── THE DATA ──
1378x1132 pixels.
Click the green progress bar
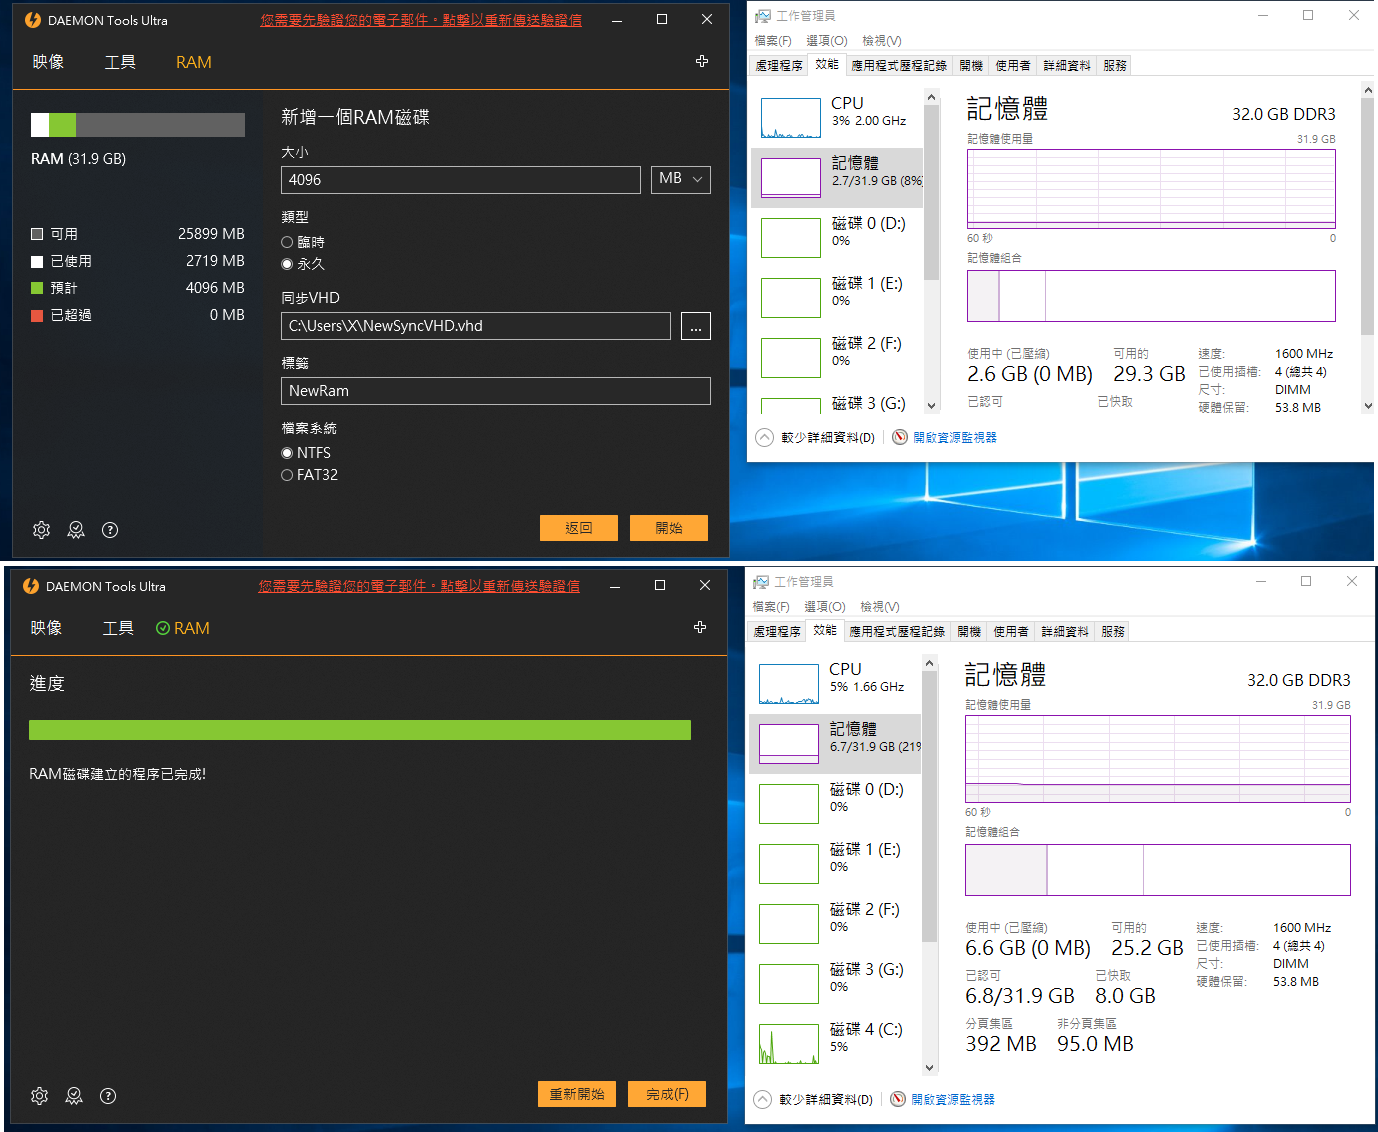(359, 730)
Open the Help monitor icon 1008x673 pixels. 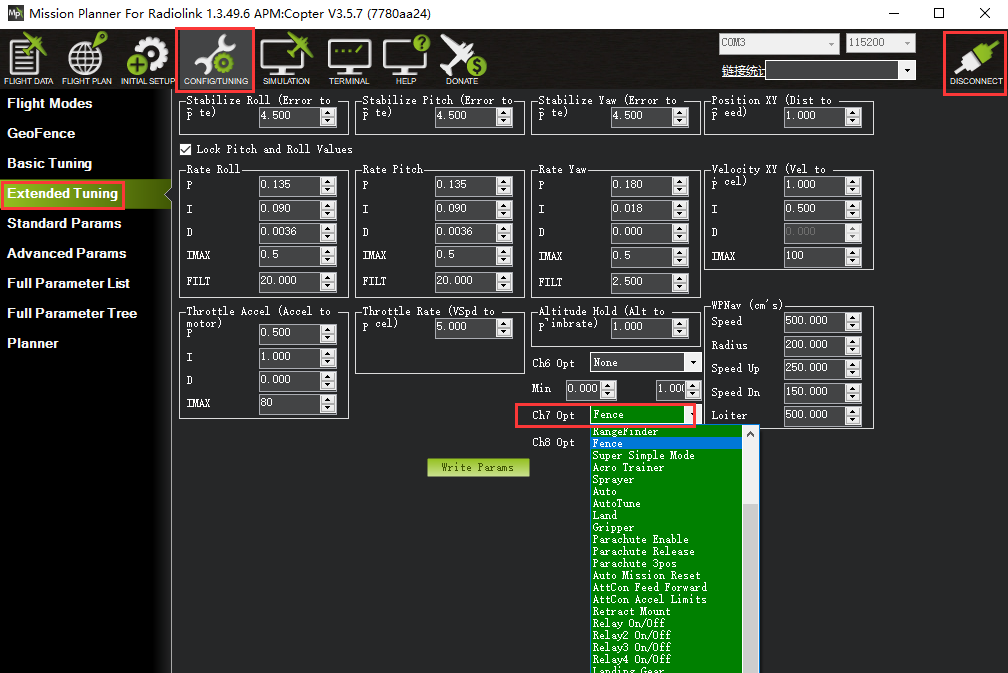pyautogui.click(x=406, y=60)
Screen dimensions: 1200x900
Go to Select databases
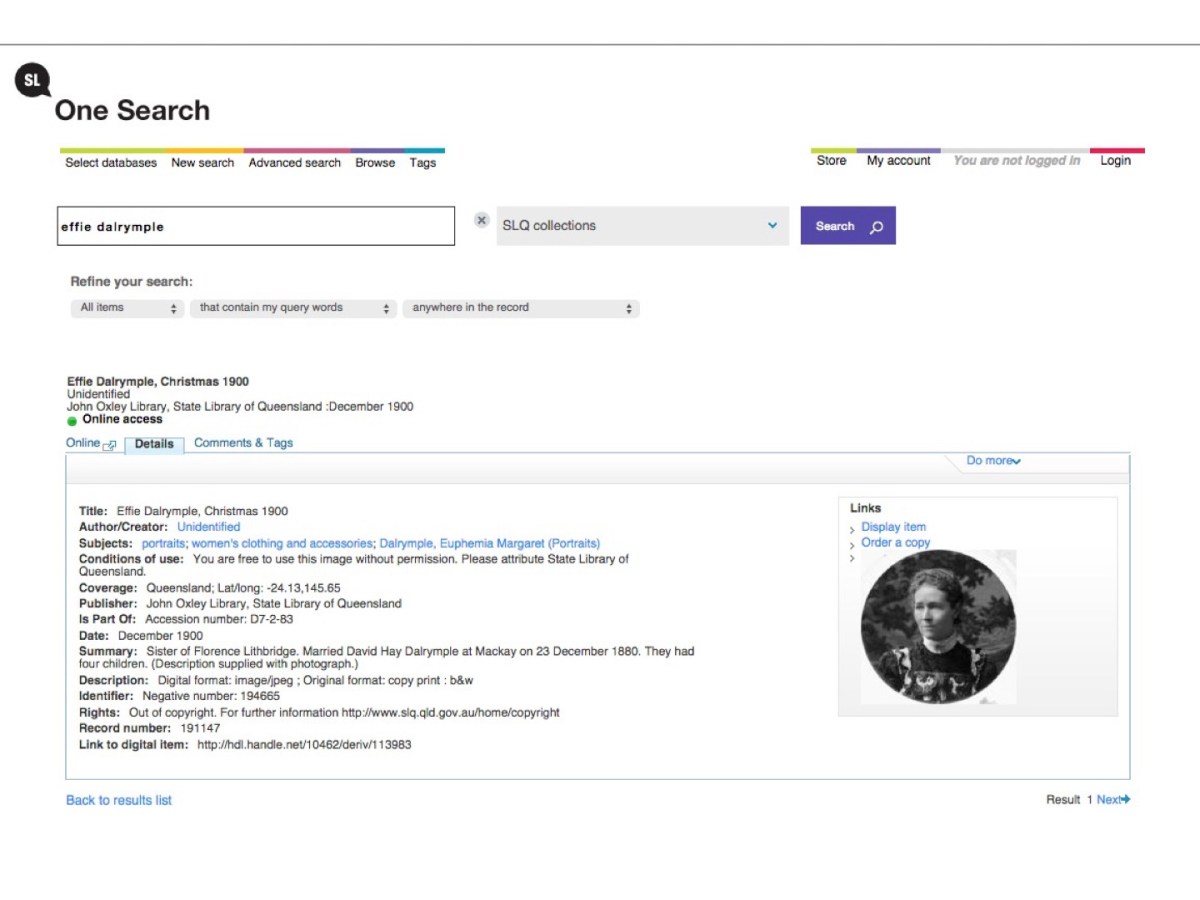click(x=111, y=163)
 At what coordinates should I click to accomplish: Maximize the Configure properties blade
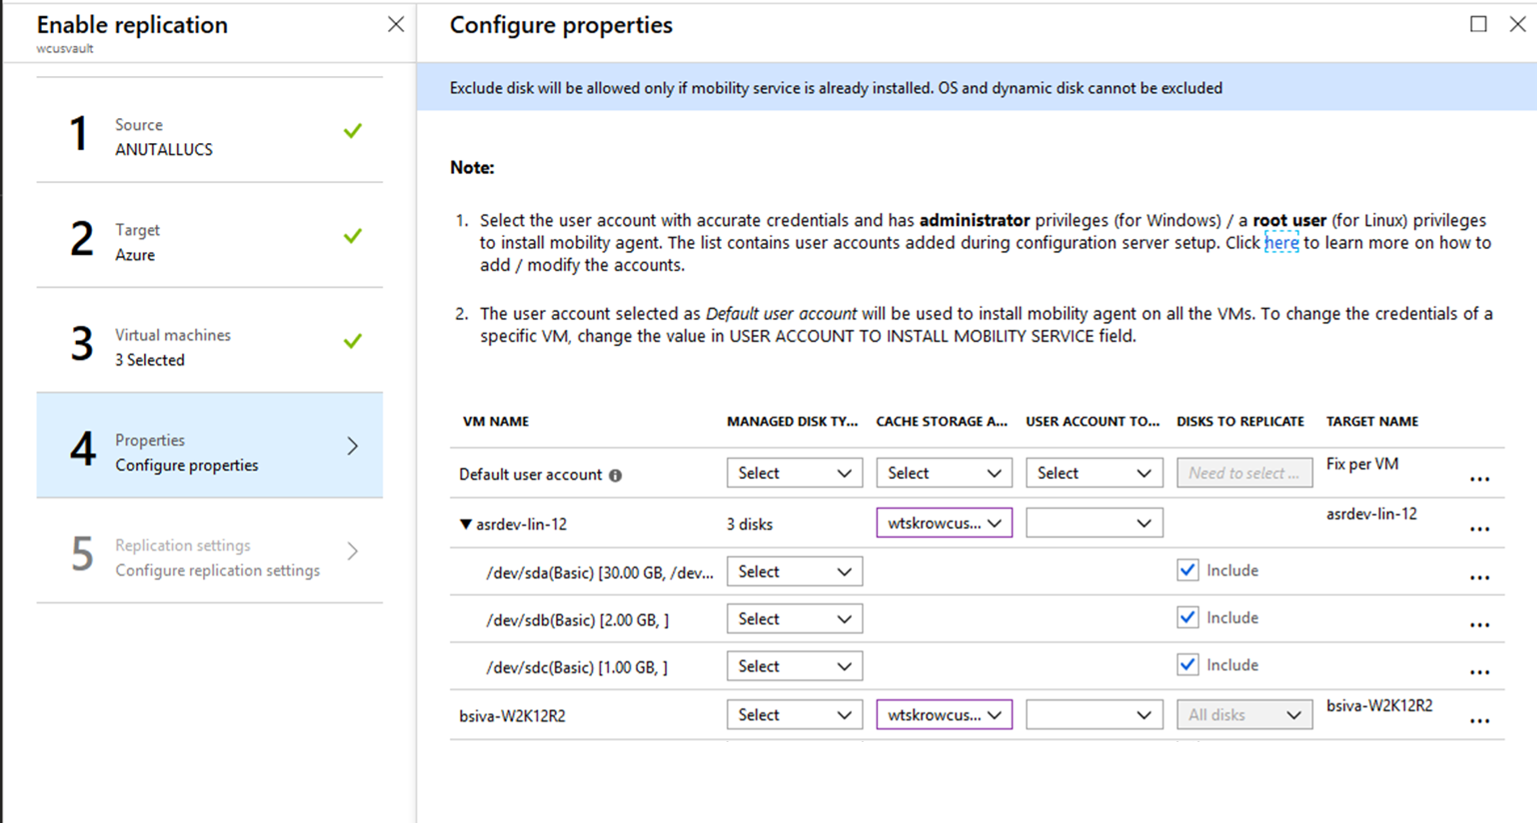1479,24
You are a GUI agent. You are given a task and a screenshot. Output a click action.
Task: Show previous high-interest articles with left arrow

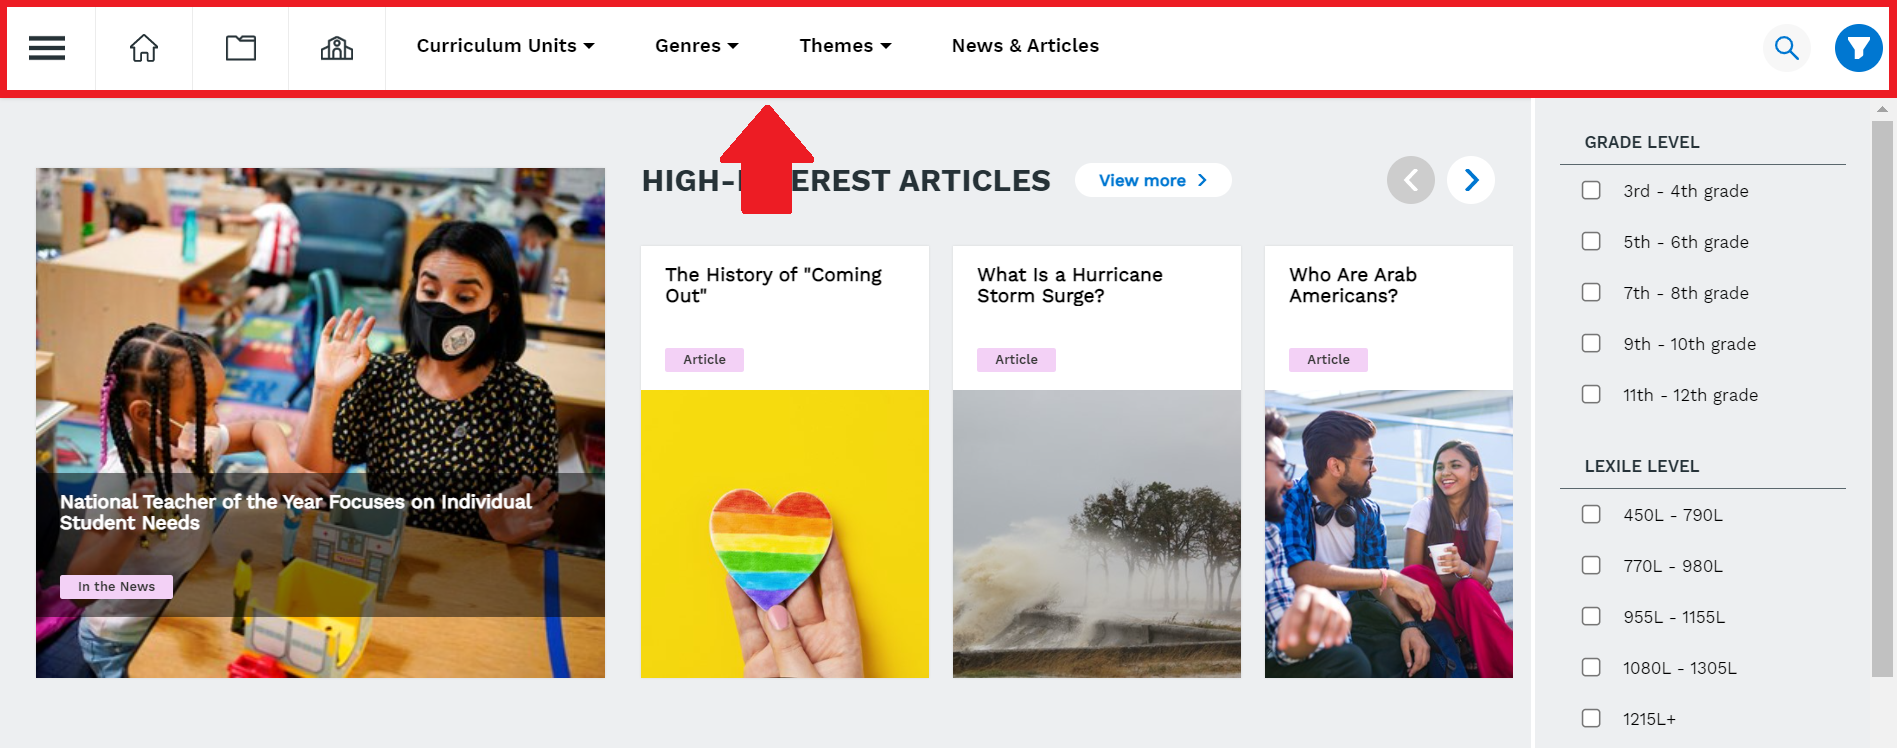[x=1411, y=180]
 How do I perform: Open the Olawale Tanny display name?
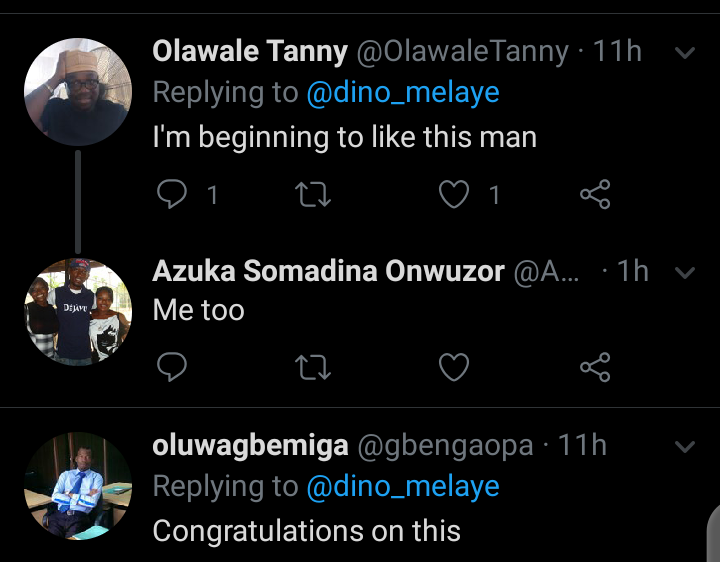[250, 51]
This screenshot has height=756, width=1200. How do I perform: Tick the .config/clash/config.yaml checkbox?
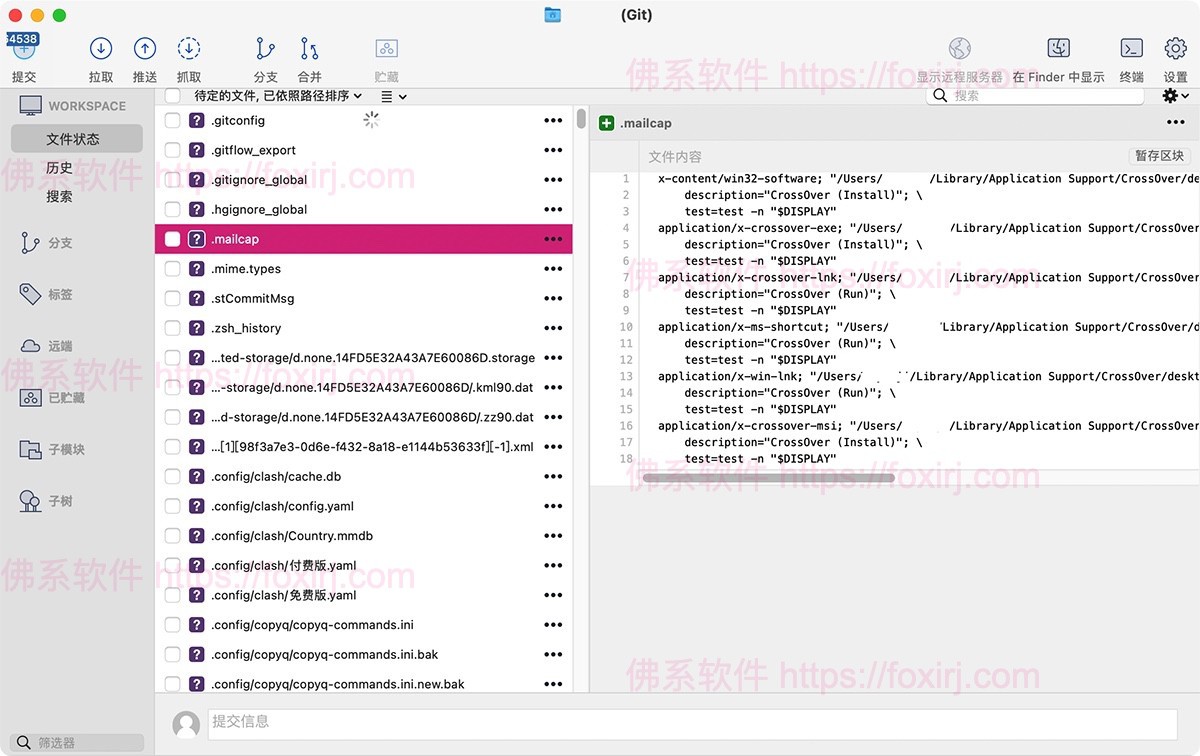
───
**WORK ITEM**
From the line containing "At what coordinates" down to the last line of the entries above, set down every line exactly. Omit all pictures.

**TASK RESULT**
 At what coordinates should I click to accomplish: Maximize the Configure properties blade
1479,24
You are a GUI agent. You are given a task and a screenshot. Output a click action.
Task: Show previous high-interest articles with left arrow

[x=1411, y=180]
 How do I perform: Open the Olawale Tanny display name?
[250, 51]
This screenshot has height=756, width=1200. How do I perform: Tick the .config/clash/config.yaml checkbox?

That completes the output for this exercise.